* PAGE EXCERPT *
An ambulance with a wailing siren evokes many responses. There are some people who very kindly slow down on the side of the road and wait until the ambulance passes while some others — especially autorickshaw drivers and two-wheelers — literally chase after the ambulance to get past the signal light. There is yet another category of motorists who don’t budge to make way for the ambulance, come what may.
While it is an unsaid rule that motorists must give way to an ambulance, a lot of people don’t pay heed to this. And there are a few people who wonder whether there really is an emergency or if the urgency is being faked.
The Bangalore Traffic Police has kickstarted a campaign of sorts to educate the public on the need to give way to an ambulance. But whether this will change people’s attitude is yet to be seen.
Most hospitals in the City claim that any ambulance always has a doctor, an attendant and a nurse, in addition to a driver. Hospital managements say that care is taken to ensure that there is no misuse of the vehicle. Immanuel, transport in-charge of Vikram Hospital, says, “We sometimes get three or four calls a day for an ambulance and some days, we don’t get any calls. In a month, we get an average of 30 calls. The drivers of the ambulance work in shifts and we always make a note of who goes where at what time.”

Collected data
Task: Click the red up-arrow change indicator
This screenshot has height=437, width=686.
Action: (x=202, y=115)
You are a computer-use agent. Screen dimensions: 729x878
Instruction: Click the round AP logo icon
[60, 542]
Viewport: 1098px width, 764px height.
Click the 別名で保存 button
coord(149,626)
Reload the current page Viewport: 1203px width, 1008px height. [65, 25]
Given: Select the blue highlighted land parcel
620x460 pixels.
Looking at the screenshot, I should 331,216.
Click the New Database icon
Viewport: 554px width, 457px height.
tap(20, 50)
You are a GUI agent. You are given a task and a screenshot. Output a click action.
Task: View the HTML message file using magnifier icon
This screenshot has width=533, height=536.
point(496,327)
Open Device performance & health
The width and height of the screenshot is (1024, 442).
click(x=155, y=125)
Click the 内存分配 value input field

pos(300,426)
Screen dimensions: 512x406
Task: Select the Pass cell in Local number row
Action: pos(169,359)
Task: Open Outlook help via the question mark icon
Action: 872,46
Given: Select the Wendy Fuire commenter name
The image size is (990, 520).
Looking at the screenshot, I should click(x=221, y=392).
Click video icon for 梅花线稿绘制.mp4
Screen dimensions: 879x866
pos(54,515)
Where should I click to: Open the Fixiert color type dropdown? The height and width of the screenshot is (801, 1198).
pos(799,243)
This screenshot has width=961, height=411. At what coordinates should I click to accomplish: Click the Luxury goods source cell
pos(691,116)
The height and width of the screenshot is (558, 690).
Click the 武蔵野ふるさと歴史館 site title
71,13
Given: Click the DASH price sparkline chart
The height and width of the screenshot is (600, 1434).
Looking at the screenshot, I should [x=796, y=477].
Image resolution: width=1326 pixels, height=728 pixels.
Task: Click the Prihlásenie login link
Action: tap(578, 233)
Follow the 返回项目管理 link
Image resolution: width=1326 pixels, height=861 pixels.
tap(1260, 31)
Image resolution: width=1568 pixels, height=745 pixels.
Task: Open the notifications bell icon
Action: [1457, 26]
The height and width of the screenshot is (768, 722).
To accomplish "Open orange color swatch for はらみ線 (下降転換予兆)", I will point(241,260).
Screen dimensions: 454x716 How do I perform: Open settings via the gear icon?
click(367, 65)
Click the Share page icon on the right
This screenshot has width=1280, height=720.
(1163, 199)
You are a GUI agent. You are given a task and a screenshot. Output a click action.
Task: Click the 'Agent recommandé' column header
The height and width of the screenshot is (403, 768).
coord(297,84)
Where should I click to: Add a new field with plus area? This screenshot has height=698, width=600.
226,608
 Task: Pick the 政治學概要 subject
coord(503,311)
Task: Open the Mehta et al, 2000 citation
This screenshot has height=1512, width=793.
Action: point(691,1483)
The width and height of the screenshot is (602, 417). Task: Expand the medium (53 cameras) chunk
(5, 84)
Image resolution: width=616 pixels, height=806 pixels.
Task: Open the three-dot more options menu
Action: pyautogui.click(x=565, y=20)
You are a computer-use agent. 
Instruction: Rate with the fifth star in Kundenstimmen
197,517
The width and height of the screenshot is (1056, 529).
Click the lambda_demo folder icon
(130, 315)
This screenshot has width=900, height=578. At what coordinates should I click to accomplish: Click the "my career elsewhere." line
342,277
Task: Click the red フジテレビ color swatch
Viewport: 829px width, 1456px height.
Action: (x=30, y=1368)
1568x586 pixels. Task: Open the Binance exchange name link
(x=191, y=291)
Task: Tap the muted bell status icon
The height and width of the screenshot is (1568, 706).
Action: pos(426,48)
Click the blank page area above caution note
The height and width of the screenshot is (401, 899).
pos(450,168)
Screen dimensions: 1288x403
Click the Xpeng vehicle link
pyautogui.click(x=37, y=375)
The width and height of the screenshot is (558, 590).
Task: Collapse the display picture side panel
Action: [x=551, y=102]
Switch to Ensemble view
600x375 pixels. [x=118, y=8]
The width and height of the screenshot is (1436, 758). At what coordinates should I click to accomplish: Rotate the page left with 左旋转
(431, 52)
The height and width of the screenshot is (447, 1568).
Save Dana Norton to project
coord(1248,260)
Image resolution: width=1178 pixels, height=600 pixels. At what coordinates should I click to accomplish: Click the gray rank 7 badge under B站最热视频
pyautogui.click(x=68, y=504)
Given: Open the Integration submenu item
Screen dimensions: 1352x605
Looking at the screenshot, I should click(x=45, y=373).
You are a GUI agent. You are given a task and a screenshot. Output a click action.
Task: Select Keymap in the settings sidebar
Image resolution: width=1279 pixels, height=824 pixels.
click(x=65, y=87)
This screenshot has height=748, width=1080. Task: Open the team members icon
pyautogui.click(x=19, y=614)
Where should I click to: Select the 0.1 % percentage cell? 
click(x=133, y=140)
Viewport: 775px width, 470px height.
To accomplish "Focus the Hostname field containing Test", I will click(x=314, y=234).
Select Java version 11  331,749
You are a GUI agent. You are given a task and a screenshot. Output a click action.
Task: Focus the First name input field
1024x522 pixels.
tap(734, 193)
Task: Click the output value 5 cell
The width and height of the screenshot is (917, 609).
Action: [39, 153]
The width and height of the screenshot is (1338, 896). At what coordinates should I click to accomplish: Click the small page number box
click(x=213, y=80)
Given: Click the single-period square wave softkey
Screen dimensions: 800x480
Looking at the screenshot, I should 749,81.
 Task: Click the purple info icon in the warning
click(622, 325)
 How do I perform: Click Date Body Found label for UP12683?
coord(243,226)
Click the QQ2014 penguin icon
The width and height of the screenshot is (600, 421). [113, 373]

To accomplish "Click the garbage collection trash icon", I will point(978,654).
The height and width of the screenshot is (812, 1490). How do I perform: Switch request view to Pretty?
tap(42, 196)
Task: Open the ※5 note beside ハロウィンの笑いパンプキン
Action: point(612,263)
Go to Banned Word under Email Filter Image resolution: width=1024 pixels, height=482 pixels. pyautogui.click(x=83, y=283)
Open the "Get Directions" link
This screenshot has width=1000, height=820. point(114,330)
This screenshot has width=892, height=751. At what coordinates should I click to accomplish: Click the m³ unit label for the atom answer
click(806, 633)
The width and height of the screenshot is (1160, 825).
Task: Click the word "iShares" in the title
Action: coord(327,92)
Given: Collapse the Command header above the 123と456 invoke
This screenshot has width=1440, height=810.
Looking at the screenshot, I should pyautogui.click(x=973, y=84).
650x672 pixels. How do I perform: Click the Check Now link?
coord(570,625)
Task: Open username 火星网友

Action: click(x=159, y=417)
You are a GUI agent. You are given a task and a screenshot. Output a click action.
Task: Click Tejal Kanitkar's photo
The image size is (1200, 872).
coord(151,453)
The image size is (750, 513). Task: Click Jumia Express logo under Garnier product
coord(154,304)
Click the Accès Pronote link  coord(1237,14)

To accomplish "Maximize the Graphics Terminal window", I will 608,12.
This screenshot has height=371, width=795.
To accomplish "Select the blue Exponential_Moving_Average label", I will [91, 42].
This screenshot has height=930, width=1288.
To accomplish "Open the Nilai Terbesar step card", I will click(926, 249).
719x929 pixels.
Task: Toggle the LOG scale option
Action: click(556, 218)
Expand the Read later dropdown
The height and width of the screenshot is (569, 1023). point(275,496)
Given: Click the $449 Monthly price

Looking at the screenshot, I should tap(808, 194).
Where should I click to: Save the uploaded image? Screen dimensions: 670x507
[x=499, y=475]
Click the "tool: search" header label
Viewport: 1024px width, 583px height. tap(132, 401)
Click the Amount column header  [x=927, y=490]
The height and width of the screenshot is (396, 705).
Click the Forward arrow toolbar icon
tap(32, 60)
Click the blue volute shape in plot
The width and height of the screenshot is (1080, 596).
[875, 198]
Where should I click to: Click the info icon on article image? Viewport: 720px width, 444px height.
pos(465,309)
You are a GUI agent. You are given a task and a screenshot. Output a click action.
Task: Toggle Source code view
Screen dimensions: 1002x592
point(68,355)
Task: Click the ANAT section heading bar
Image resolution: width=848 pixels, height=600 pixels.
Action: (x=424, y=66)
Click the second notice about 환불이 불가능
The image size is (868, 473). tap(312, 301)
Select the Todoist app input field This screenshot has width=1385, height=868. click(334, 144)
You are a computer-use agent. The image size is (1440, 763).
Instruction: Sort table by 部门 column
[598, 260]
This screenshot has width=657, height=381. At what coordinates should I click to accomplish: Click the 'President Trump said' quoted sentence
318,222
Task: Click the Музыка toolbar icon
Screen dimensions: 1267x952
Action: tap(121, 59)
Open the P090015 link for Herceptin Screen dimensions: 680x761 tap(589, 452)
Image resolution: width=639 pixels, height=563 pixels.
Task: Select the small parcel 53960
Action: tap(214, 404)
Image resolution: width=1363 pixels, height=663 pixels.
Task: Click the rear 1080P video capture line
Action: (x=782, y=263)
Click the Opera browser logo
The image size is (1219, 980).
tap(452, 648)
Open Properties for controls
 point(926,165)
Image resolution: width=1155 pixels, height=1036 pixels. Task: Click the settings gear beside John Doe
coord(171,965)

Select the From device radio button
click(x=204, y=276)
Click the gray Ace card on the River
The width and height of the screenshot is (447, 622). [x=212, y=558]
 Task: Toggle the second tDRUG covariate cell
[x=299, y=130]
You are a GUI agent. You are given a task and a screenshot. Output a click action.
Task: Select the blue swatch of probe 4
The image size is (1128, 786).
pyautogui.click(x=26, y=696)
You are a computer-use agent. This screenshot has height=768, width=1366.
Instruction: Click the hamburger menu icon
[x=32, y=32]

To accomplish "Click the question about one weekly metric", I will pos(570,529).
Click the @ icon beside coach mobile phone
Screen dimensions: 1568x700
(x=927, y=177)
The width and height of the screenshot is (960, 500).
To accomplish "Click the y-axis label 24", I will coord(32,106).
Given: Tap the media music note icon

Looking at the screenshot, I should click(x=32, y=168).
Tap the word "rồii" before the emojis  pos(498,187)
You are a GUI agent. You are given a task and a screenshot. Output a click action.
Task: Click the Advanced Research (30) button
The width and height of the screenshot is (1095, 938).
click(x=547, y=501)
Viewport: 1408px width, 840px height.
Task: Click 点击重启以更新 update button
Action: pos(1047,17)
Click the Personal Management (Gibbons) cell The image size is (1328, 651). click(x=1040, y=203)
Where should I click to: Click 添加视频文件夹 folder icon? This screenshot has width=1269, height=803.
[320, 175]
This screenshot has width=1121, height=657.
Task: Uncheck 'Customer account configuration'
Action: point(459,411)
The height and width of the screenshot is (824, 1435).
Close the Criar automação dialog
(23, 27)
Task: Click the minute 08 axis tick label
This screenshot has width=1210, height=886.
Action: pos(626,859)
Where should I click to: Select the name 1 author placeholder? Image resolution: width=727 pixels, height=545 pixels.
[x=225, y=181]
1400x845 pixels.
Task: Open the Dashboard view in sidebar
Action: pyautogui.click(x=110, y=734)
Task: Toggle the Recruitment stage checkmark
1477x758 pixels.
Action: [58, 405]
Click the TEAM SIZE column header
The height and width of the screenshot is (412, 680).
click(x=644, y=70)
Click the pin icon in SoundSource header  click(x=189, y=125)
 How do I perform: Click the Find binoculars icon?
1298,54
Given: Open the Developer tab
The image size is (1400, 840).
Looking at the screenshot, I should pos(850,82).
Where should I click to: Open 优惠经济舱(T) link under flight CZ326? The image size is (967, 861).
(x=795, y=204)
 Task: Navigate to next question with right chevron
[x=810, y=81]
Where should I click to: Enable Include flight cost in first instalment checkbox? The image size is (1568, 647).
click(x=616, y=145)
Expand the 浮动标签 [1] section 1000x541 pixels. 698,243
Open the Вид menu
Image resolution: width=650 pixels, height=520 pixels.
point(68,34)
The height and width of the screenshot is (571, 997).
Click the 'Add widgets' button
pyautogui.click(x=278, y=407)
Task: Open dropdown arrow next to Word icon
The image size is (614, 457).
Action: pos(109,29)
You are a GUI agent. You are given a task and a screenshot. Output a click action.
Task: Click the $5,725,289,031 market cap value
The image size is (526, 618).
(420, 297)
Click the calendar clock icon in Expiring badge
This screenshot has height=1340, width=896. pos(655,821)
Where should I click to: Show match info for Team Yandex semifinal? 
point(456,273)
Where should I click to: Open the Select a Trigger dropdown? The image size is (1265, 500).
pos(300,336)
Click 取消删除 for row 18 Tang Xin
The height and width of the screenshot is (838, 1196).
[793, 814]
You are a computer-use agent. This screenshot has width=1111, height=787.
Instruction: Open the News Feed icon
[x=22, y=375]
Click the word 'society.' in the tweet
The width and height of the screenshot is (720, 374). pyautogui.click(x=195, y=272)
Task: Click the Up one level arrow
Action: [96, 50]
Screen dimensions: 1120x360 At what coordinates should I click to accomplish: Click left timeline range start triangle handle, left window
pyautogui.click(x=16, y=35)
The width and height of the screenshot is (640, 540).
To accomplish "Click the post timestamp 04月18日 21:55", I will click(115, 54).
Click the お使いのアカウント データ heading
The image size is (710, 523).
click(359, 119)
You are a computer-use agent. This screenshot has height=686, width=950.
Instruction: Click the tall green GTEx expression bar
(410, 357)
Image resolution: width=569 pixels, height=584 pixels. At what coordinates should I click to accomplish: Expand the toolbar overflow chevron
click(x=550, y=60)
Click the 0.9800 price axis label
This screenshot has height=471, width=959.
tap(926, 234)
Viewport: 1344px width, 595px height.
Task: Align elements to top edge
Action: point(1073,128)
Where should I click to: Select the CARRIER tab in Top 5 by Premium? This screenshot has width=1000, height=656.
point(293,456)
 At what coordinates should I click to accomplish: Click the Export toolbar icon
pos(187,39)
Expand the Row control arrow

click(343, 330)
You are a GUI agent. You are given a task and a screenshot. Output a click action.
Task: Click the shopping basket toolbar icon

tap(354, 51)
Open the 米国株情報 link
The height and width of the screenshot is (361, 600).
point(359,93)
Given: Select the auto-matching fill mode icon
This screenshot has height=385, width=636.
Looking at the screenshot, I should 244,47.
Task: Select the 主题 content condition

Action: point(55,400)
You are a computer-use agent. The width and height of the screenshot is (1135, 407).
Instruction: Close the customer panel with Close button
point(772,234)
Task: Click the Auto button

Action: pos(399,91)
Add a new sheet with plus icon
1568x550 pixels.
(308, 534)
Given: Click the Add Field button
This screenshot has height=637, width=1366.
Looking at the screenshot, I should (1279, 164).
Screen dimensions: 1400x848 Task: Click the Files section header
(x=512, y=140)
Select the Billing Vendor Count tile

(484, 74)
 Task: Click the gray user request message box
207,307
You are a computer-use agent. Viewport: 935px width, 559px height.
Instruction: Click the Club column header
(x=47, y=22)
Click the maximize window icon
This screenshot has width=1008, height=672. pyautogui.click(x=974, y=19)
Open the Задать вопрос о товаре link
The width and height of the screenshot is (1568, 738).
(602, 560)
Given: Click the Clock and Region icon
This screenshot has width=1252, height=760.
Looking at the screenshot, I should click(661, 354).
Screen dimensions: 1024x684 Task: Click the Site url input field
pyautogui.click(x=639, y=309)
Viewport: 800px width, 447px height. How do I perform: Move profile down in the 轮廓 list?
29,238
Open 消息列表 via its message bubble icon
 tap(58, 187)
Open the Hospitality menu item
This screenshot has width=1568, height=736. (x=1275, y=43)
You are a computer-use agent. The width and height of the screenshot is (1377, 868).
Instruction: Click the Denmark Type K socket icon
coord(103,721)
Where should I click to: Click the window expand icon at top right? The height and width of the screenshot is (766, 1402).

* TASKS *
• 1. According to the text on making way for ambulances, hospitals claim that every ambulance carries certain people. List them.
• 2. In the text on making way for ambulances, repeat everything from "An ambulance with" down to "is being faked.".
• 3. Go on with the text on making way for ambulances in Bangalore traffic, starting from the point where it stops.

* RESPONSES TO THE EXERCISE *
• 1. a doctor, an attendant, a nurse, a driver

• 2.
An ambulance with a wailing siren evokes many responses. There are some people who very kindly slow down on the side of the road and wait until the ambulance passes while some others — especially autorickshaw drivers and two-wheelers — literally chase after the ambulance to get past the signal light. There is yet another category of motorists who don’t budge to make way for the ambulance, come what may.
While it is an unsaid rule that motorists must give way to an ambulance, a lot of people don’t pay heed to this. And there are a few people who wonder whether there really is an emergency or if the urgency is being faked.

• 3.
However, Immanuel says that one cannot keep track of the route the ambulance may take to reach the destination.
While the traffic police says that people must give way to the ambulances, others wonder how that is possible in bumper-to-bumper traffic. Citing her personal experience, Chetna Tilak, a consultant, says she had to travel from Kalyan Nagar to Mallya Hospital in an ambulance once. She noticed that there was so much congestion on the road that people didn’t give way.
“I actually saw people chase after the ambulance — and these are the so-called educated and civilised lot in our society. There are only a handful of people who really give way to an ambulance,” she says.
Jhenson, an HR professional, adds, “Everyday I see at least one ambulance caught in traffic. There are rules but people don’t bother to follow those.” Meena, a counsellor, feels that ambulances can be allowed to pass through only when traffic is regulated.
“There are no policemen in sight most of the time and I think people are ignorant about the urgency of giving way to an ambulance,” she reasons. But Mohit, a businessman, has had a pretty bad experience with an ambulance.
“I almost got killed when an ambulance drove towards me once. The truth is that there’s so much traffic on the roads that there’s hardly any space for an ambulance to pass,” shares Mohit.
Talking from a senior citizen’s point of view, 62-year-old Sarala says, “I get very tensed and worked up when I hear the sound of an ambulance. It’s disturbing. We try to stop or move to wherever we can to give way to an ambulance.”